Extract to read

==*==

In conclusion, the pulsed laser irradiation technique was demonstrated to be a simple method for preparing submicrometer iron oxide heterostructure spherical particles. Size and composition of obtained particles can be tuned in a controllable manner by only laser fluence. Additionally, obtained particles exhibit interesting magnetic properties, especially exchange bias interaction at the ferrimagnet-antiferromagnet interface. For 75% of AFM concentration, the H exch can reach the maximum value 1,960 Oe, at 5 K after field cooling. The reason is that the FM and AFM phase reach to the balance; the value of pinning force of AFM phase, which can play a significant role in pinning the uncompensated interfacial moments, is maximum. H exch decreases with increasing temperature and approach zero at 190 K. The exchange bias originates from the exchange coupling between the interfacial FM phase and AFM phase. Although generally core/shell structures have been considered to explain a large exchange bias field, we have developed a new type of nanocomposite system with a large exchange bias field composed of ferrimagnetic Fe3O4 and antiferromagnetic FeO by pulsed laser irradiation of colloidal nanoparticles.

In contrast with common chemical methods, pulsed laser irradiation in liquid is very simple, low-cost, and contamination-free. Hence, we believe that our method makes it possible to synthesize magnetic heterostructure particles with controllable size, composition and magnetic properties.

==*==

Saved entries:
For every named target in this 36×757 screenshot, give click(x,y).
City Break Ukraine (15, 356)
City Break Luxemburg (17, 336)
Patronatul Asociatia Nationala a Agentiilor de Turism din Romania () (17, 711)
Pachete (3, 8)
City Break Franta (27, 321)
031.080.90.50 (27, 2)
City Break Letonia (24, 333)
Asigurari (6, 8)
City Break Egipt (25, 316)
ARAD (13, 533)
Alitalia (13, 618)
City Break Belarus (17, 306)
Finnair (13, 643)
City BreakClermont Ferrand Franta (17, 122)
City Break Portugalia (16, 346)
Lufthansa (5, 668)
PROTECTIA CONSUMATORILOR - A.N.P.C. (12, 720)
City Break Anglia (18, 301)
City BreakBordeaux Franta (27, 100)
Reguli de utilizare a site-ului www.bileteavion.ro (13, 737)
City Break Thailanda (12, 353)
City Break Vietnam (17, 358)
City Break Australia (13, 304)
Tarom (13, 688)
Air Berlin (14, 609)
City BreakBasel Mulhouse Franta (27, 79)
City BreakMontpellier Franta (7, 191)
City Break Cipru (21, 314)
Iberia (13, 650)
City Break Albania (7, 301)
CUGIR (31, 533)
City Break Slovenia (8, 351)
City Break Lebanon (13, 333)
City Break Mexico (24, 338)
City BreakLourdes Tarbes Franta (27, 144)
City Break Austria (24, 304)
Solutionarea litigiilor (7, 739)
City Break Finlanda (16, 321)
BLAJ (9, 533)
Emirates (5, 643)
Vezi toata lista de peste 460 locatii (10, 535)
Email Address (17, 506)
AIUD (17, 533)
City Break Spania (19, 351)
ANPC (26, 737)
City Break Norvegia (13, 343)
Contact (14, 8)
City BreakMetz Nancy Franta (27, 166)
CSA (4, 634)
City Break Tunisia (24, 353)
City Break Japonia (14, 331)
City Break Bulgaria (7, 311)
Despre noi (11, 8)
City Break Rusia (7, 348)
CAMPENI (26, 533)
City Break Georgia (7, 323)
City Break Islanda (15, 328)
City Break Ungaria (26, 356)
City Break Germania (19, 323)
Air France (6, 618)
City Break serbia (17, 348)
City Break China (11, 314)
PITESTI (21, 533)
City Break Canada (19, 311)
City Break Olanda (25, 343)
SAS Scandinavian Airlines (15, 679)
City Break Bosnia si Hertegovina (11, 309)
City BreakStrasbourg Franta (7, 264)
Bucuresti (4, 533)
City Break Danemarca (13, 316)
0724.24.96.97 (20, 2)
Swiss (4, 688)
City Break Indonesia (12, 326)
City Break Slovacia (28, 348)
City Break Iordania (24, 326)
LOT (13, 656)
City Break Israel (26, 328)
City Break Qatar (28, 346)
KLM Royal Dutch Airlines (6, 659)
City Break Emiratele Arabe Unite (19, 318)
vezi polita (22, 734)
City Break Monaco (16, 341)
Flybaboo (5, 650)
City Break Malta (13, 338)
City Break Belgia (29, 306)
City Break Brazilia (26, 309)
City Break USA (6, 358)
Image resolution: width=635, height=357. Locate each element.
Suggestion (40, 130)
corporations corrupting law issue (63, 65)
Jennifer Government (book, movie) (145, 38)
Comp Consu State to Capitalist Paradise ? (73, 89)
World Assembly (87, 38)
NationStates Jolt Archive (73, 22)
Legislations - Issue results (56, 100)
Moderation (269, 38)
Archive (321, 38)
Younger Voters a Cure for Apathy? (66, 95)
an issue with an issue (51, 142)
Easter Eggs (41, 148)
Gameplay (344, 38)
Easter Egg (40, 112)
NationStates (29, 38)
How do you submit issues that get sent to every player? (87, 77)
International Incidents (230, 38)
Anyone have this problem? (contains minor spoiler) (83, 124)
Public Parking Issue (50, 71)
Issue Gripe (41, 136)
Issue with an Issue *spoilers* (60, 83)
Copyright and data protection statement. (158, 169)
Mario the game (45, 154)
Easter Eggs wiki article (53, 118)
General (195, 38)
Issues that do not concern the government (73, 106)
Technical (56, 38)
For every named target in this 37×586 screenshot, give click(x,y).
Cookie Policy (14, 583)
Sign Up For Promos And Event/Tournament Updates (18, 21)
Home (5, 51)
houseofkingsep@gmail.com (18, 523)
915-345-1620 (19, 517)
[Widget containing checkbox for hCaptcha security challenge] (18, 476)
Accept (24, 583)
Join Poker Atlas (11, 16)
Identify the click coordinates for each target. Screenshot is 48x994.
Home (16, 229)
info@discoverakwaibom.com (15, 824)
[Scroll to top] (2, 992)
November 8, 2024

==*==

Given task
Please reproduce word for word the part of the laser irradiation passage that begins with "In contrast with" and ends with "and magnetic properties.".

The result
In contrast with common chemical methods, pulsed laser irradiation in liquid is very simple, low-cost, and contamination-free. Hence, we believe that our method makes it possible to synthesize magnetic heterostructure particles with controllable size, composition and magnetic properties.